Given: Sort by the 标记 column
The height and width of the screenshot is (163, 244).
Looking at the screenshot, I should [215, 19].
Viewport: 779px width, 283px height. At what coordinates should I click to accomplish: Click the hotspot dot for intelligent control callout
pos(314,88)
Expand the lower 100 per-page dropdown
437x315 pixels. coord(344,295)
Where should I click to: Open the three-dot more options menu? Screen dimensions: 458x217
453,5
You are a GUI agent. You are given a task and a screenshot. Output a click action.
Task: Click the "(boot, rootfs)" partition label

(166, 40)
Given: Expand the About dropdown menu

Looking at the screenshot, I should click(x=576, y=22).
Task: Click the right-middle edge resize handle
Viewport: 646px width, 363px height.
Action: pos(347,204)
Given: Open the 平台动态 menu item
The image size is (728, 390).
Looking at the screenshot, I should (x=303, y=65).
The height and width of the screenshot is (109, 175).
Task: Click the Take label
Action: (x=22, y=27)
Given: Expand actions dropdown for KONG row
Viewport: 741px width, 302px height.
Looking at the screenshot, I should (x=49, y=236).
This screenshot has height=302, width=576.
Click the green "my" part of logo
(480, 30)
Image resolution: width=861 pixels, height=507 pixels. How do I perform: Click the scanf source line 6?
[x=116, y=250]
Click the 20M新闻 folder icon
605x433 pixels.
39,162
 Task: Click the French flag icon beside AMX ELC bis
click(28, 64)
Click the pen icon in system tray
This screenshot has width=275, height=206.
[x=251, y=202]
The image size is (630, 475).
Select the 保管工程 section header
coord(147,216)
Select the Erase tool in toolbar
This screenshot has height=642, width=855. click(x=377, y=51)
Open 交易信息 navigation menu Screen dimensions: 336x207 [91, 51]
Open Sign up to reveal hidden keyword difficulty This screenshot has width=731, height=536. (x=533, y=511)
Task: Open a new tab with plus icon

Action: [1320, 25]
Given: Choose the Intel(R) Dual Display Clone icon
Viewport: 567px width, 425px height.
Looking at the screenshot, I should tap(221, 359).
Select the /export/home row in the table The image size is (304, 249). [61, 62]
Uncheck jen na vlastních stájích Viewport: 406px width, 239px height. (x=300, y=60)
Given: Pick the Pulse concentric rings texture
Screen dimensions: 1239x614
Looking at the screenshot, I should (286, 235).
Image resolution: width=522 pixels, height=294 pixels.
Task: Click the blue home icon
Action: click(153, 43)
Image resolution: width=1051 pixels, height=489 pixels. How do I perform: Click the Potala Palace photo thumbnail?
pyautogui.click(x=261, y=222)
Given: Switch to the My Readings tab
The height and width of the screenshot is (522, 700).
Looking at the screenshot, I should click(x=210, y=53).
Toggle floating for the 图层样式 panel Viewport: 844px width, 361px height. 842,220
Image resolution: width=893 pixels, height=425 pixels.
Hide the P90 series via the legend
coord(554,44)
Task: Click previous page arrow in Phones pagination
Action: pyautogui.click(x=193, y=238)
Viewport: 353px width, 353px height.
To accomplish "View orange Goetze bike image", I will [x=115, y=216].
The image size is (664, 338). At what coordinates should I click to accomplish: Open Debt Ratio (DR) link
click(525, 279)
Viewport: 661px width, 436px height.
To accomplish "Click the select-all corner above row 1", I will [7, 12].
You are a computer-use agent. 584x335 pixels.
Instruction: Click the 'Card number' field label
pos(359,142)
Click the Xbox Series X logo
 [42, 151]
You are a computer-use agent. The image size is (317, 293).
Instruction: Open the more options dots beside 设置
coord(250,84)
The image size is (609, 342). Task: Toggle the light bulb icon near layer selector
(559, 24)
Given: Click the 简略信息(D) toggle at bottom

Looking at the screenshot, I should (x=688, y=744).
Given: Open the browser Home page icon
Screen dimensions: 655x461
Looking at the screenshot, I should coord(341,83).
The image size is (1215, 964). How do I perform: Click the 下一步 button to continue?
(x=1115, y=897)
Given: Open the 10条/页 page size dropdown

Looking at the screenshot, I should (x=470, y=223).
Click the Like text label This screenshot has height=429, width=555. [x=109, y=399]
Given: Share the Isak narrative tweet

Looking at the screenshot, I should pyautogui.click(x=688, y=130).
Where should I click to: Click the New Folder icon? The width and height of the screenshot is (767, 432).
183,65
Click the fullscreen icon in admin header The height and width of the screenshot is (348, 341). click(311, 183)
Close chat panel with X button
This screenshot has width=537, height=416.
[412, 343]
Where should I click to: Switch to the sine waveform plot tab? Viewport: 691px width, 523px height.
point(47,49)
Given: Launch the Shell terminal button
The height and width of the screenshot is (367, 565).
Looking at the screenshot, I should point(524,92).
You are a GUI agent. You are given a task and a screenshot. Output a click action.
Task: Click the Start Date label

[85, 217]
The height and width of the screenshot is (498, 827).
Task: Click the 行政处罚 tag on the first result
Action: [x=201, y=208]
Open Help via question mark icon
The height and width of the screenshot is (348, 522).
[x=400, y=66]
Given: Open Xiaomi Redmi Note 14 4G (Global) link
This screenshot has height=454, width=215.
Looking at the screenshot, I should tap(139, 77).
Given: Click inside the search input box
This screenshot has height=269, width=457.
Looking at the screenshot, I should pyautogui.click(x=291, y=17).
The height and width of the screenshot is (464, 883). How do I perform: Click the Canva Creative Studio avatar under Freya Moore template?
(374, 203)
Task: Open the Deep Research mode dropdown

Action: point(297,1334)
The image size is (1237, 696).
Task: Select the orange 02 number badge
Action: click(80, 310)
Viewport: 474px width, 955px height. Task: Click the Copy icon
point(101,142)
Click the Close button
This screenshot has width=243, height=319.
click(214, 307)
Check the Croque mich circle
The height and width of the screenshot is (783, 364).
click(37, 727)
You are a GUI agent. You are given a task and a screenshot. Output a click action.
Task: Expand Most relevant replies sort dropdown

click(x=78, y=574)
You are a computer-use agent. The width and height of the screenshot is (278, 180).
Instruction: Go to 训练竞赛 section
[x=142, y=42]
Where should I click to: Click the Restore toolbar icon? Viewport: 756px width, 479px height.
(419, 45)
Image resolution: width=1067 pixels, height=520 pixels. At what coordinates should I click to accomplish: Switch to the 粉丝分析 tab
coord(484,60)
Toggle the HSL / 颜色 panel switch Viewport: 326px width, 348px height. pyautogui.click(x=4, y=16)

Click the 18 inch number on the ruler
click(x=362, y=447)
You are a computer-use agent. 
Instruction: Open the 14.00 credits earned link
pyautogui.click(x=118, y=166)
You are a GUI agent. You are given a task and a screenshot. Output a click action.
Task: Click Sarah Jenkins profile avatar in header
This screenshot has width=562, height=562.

- - - - - - -

[Task to complete]
Restate word for word only the lines above from the line containing "Viewport: 353px width, 353px height." to the line containing "Viewport: 661px width, 436px height.", both of them included.

[Problem solution]
Viewport: 353px width, 353px height.
To accomplish "View orange Goetze bike image", I will [x=115, y=216].
The image size is (664, 338). At what coordinates should I click to accomplish: Open Debt Ratio (DR) link
click(525, 279)
Viewport: 661px width, 436px height.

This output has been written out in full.